• _Problem_
Repeat the data exactly, please.

* * *

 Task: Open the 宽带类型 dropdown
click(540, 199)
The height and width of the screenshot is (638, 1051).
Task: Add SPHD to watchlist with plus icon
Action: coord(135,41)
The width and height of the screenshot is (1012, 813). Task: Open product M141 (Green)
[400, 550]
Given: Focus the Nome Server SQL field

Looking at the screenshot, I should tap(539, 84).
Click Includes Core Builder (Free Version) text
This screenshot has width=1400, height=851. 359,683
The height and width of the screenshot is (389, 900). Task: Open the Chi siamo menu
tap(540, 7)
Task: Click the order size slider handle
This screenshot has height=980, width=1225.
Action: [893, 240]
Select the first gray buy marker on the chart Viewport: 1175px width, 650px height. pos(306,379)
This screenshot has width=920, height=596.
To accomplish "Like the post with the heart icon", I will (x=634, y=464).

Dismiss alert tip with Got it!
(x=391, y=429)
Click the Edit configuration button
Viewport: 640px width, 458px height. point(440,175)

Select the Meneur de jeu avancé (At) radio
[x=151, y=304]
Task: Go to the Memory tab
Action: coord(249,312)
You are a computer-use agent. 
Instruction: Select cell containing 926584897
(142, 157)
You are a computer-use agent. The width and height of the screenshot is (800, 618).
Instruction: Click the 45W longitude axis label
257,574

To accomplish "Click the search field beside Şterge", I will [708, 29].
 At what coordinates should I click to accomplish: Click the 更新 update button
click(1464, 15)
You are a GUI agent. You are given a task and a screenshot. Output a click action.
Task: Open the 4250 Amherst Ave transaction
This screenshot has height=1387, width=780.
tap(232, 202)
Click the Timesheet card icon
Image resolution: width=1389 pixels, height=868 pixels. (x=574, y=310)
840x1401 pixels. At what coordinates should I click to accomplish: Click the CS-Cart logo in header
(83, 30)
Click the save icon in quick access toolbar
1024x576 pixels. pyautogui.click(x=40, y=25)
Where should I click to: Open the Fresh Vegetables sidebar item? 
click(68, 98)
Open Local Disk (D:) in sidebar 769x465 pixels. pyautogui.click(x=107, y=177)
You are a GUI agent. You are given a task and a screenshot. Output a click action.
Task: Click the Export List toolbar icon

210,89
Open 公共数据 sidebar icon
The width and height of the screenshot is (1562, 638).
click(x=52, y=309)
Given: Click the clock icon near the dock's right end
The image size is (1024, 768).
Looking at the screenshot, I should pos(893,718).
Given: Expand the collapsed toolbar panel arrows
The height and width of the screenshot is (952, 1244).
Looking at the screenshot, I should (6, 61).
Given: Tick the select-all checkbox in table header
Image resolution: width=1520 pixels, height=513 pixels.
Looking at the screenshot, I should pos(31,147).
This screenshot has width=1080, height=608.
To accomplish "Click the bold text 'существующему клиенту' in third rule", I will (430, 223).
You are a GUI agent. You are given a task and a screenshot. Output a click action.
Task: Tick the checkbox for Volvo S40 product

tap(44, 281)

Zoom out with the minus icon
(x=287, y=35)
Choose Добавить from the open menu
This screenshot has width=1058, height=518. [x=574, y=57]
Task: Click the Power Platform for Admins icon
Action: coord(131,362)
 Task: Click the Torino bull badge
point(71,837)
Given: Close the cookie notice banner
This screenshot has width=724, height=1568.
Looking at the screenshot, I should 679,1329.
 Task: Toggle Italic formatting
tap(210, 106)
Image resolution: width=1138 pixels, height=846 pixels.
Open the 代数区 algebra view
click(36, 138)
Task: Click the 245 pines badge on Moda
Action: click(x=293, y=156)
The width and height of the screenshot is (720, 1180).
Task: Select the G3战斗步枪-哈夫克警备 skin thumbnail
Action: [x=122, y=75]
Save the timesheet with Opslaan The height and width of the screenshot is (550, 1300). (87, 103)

* * *

• _Task result_
 Task: Open the 宽带类型 dropdown
click(540, 199)
The height and width of the screenshot is (638, 1051).
Task: Add SPHD to watchlist with plus icon
Action: coord(135,41)
The width and height of the screenshot is (1012, 813). Task: Open product M141 (Green)
[400, 550]
Given: Focus the Nome Server SQL field

Looking at the screenshot, I should tap(539, 84).
Click Includes Core Builder (Free Version) text
This screenshot has width=1400, height=851. 359,683
The height and width of the screenshot is (389, 900). Task: Open the Chi siamo menu
tap(540, 7)
Task: Click the order size slider handle
This screenshot has height=980, width=1225.
Action: [893, 240]
Select the first gray buy marker on the chart Viewport: 1175px width, 650px height. pos(306,379)
This screenshot has width=920, height=596.
To accomplish "Like the post with the heart icon", I will (x=634, y=464).

Dismiss alert tip with Got it!
(x=391, y=429)
Click the Edit configuration button
Viewport: 640px width, 458px height. point(440,175)

Select the Meneur de jeu avancé (At) radio
[x=151, y=304]
Task: Go to the Memory tab
Action: coord(249,312)
You are a computer-use agent. 
Instruction: Select cell containing 926584897
(142, 157)
You are a computer-use agent. The width and height of the screenshot is (800, 618).
Instruction: Click the 45W longitude axis label
257,574

To accomplish "Click the search field beside Şterge", I will [708, 29].
 At what coordinates should I click to accomplish: Click the 更新 update button
click(1464, 15)
You are a GUI agent. You are given a task and a screenshot. Output a click action.
Task: Open the 4250 Amherst Ave transaction
This screenshot has height=1387, width=780.
tap(232, 202)
Click the Timesheet card icon
Image resolution: width=1389 pixels, height=868 pixels. (x=574, y=310)
840x1401 pixels. At what coordinates should I click to accomplish: Click the CS-Cart logo in header
(83, 30)
Click the save icon in quick access toolbar
1024x576 pixels. pyautogui.click(x=40, y=25)
Where should I click to: Open the Fresh Vegetables sidebar item? 
click(68, 98)
Open Local Disk (D:) in sidebar 769x465 pixels. pyautogui.click(x=107, y=177)
You are a GUI agent. You are given a task and a screenshot. Output a click action.
Task: Click the Export List toolbar icon

210,89
Open 公共数据 sidebar icon
The width and height of the screenshot is (1562, 638).
click(x=52, y=309)
Given: Click the clock icon near the dock's right end
The image size is (1024, 768).
Looking at the screenshot, I should pos(893,718).
Given: Expand the collapsed toolbar panel arrows
The height and width of the screenshot is (952, 1244).
Looking at the screenshot, I should (6, 61).
Given: Tick the select-all checkbox in table header
Image resolution: width=1520 pixels, height=513 pixels.
Looking at the screenshot, I should pos(31,147).
This screenshot has width=1080, height=608.
To accomplish "Click the bold text 'существующему клиенту' in third rule", I will (430, 223).
You are a GUI agent. You are given a task and a screenshot. Output a click action.
Task: Tick the checkbox for Volvo S40 product

tap(44, 281)

Zoom out with the minus icon
(x=287, y=35)
Choose Добавить from the open menu
This screenshot has width=1058, height=518. [x=574, y=57]
Task: Click the Power Platform for Admins icon
Action: coord(131,362)
 Task: Click the Torino bull badge
point(71,837)
Given: Close the cookie notice banner
This screenshot has width=724, height=1568.
Looking at the screenshot, I should 679,1329.
 Task: Toggle Italic formatting
tap(210, 106)
Image resolution: width=1138 pixels, height=846 pixels.
Open the 代数区 algebra view
click(36, 138)
Task: Click the 245 pines badge on Moda
Action: click(x=293, y=156)
The width and height of the screenshot is (720, 1180).
Task: Select the G3战斗步枪-哈夫克警备 skin thumbnail
Action: [x=122, y=75]
Save the timesheet with Opslaan The height and width of the screenshot is (550, 1300). (87, 103)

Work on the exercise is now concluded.